Home

Gerechtshof 's-Hertogenbosch, 08-04-2008, BD3767, 07/00324

Gerechtshof 's-Hertogenbosch, 08-04-2008, BD3767, 07/00324

Gegevens

Instantie
Gerechtshof 's-Hertogenbosch
Datum uitspraak
8 april 2008
Datum publicatie
12 juni 2008
ECLI
ECLI:NL:GHSHE:2008:BD3767
Zaaknummer
07/00324

Inhoudsindicatie

Anders dan in de door de Inspecteur aangehaalde jurisprudentie - waaronder ook de uitspraak van de Rechtbank te Arnhem van 29 mei 2007, AWB 06/05552 - is in de onderhavige zaak het beleid gevoerd jegens een groep, waartoe ook belanghebbende behoort, namelijk grensarbeiders met een weinig of niet verdienende, niet voor de AWBZ verzekerde, partner. Naar het oordeel van het Hof heeft daarom belanghebbende recht op dezelfde behandeling.

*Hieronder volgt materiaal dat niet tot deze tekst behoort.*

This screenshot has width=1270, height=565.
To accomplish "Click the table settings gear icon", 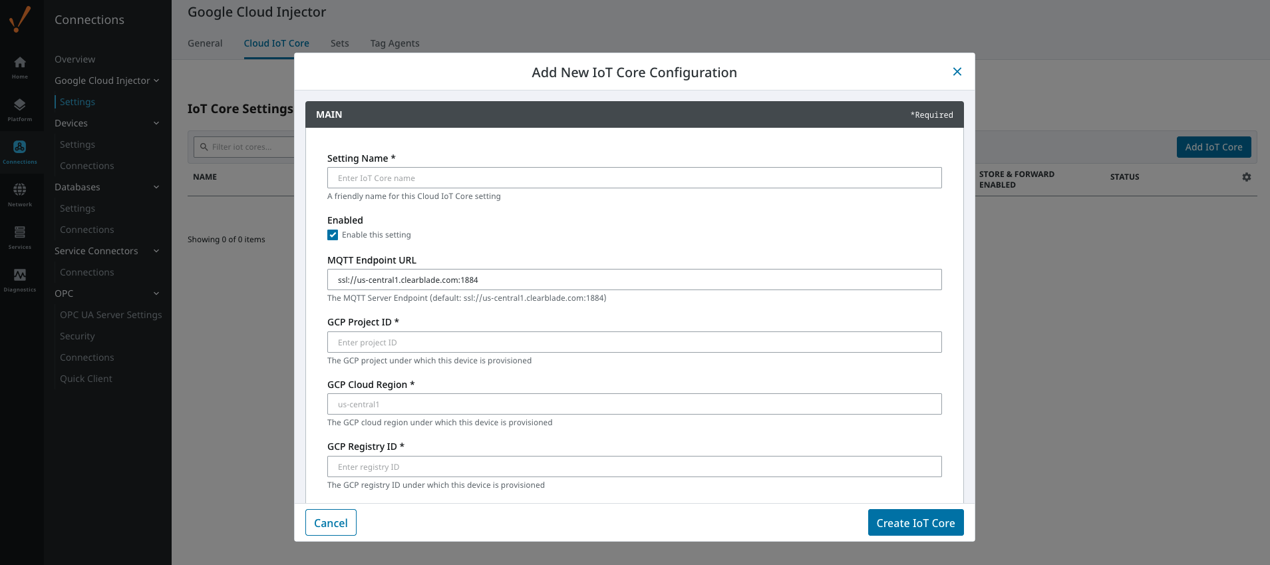I will point(1246,177).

Aan het oordeel van het Hof doet niet af het feit, dat het beleid van de Inspecteur niet begunstigend bedoeld was, omdat voor een geslaagd beroep op het gelijkheidsbeginsel voldoende is, dat het beleid in zijn werking begunstigend was.

Uitspraak

GERECHTSHOF 's-HERTOGENBOSCH

Sector belastingrecht

Kenmerk: 07/00324

Uitspraak van de tweede meervoudige Belastingkamer

op het hoger beroep van

de voorzitter van het managementteam van het onderdeel Belastingdienst/Z, van de rijksbelastingdienst,

hierna: de Inspecteur,

tegen de mondelinge uitspraak van de Rechtbank Breda (hierna: de Rechtbank) van 18 mei 2007, nummer AWB 06/3474, in het geding tussen

de heer X,

wonende te Y,

hierna: belanghebbende

en

de Inspecteur.

1. Ontstaan en loop van het geding

1.1. Aan belanghebbende is voor het jaar 2003 een aanslag in de inkomstenbelasting/premie volksverzekeringen opgelegd naar een verzamelinkomen van € 37.242, waarbij de zogeheten bijzondere compensatie is berekend met inachtneming van een gecombineerde heffingskorting van zijn echtgenote ad

€ 1.111, welke aanslag, na daartegen gemaakt bezwaar, bij uitspraak van de Inspecteur is gehandhaafd.

1.2. Belanghebbende is van deze uitspraak in beroep gekomen bij de Rechtbank. Bij mondelinge uitspraak heeft de Rechtbank het beroep gegrond verklaard, de uitspraak op bezwaar vernietigd en de aanslag vastgesteld naar een verzamelinkomen van € 37.242, waarbij de bijzondere compensatieregeling moet worden berekend met inachtneming van een gecombineerde heffingskorting van belanghebbendes echtgenote ad € 1.766.

1.3. Tegen deze uitspraak heeft de Inspecteur hoger beroep ingesteld bij het Hof.

Belanghebbende heeft een verweerschrift ingediend. Daarbij heeft hij incidenteel hoger beroep ingesteld tegen de uitspraak van de Rechtbank.

1.4. Het onderzoek ter zitting heeft plaatsgehad op 8 januari 2008 te 's-Hertogenbosch. Aldaar zijn toen verschenen en gehoord belanghebbende, alsmede de Inspecteur.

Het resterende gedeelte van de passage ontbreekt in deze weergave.